> _Выбранный текст_:
----

Никто из исследователей не обратил внимания на дату письма Мин Сюя – 28 день 11 луны 3-го года правления Тунчжи. Она приходится на 26 декабря 1864 г. Если дата в письме Мин Сюя указана правильно, то из этого следуют два вывода: а) либо первое письмо Чокана Колпаковскому ошибочно датировано сроком ранее этой даты – 20 ноября [2, с. 583; 3, с. 162-164]; б) либо это письмо Мин Сюя было ошибочно приложено составителями первого Собрания сочинений Чокана к его первому письму по вине Колпаковского. 
Более правдоподобно выглядит первое предположение. В распоряжении Чокана было ответное письмо Мин Сюя начальнику Алатавского округа. Как уже говорилось выше, Мин Сюй был назначен цзян-цзюнем 2 ноября 1864 г., должно было пройти время, чтобы он приступил к должности, затем решился написать письмо русским. Также необходимо было какое-то время, чтобы это письмо доставили в аул Тезека. Нужно было также время Колпаковскому, чтобы изучить письмо, обсудить вопрос у себя, составить донесение в Петербург и получить его отклик и написать ответ Мин Сюю, а затем доставить его в Кульджу. Мин Сюй уже в первом своем письме просил военной помощи у русских в подавлении восстания мусульман, на что Г. Колпаковский отвечал, что доложил о его просьбе своему императору. Он, вероятно, обнадежил Мин Сюя в положительном ответе, т. к. тот не только отправил свою вторую делегацию, но и велел заготовить в Тургени провиант и другие вещи для русских отрядов, когда они прибудут для оказания помощи. Тургенью называли тогда реку Борохудзир при ее впадении в Или. Заготовленный провиант, в основном, состоял из чая, т. к. Синьцзян сам испытывал острый недостаток в продовольствия. Мин Сюй отправлял в Пекин одно отчаянное письмо за другим, с просьбой о присылке вспомогательных войск, вооружения и продовольствия. Также было необходимо время, чтобы Чокан решился вскрыть секретное письмо Мин Сюя, перевести его на русский язык, написать письмо Колпаковскому от своего имени. Можно ли было все это проделать за 18 дней? Расстояние между Верным и Кульджой было близким, однако на поездку в одну сторону в охваченном восстанием крае уходило не менее недели. (Чокан в одном из писем говорит об одном событии, что оно произошло 8 дней назад.) Представляется скорее, что первое письмо Чокана из аула Тезека могло быть написано не ранее начала января 1865 г. В таком случае он не подавал о себе вестей после того, как покинул отряд более полугода. И этот период его жизни пока покрыт для нас мраком неизвестности.

----

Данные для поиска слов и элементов
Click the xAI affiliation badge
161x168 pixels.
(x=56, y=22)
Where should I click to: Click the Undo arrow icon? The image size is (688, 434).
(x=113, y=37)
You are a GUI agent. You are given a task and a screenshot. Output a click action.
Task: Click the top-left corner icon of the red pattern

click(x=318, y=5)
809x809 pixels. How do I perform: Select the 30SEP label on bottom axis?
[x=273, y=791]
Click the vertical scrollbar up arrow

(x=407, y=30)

----

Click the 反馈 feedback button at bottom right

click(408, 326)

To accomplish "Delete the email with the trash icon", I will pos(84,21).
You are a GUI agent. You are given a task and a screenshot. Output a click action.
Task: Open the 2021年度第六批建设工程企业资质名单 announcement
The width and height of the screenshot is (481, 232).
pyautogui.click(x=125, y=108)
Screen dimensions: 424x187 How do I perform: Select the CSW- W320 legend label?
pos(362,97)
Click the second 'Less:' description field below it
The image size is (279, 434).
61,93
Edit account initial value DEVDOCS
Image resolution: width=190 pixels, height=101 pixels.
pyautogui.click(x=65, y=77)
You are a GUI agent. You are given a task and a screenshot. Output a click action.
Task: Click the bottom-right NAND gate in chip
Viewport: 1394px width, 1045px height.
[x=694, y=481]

----

Пожалуйста, отредактируйте отрывок текста о письме Мин Сюя от «Никто из исследователей» до «по вине Колпаковского.» включительно: замените «исследователей» на «историков» и приведите этот отрывок полностью.

Никто из историков не обратил внимания на дату письма Мин Сюя – 28 день 11 луны 3-го года правления Тунчжи. Она приходится на 26 декабря 1864 г. Если дата в письме Мин Сюя указана правильно, то из этого следуют два вывода: а) либо первое письмо Чокана Колпаковскому ошибочно датировано сроком ранее этой даты – 20 ноября [2, с. 583; 3, с. 162-164]; б) либо это письмо Мин Сюя было ошибочно приложено составителями первого Собрания сочинений Чокана к его первому письму по вине Колпаковского.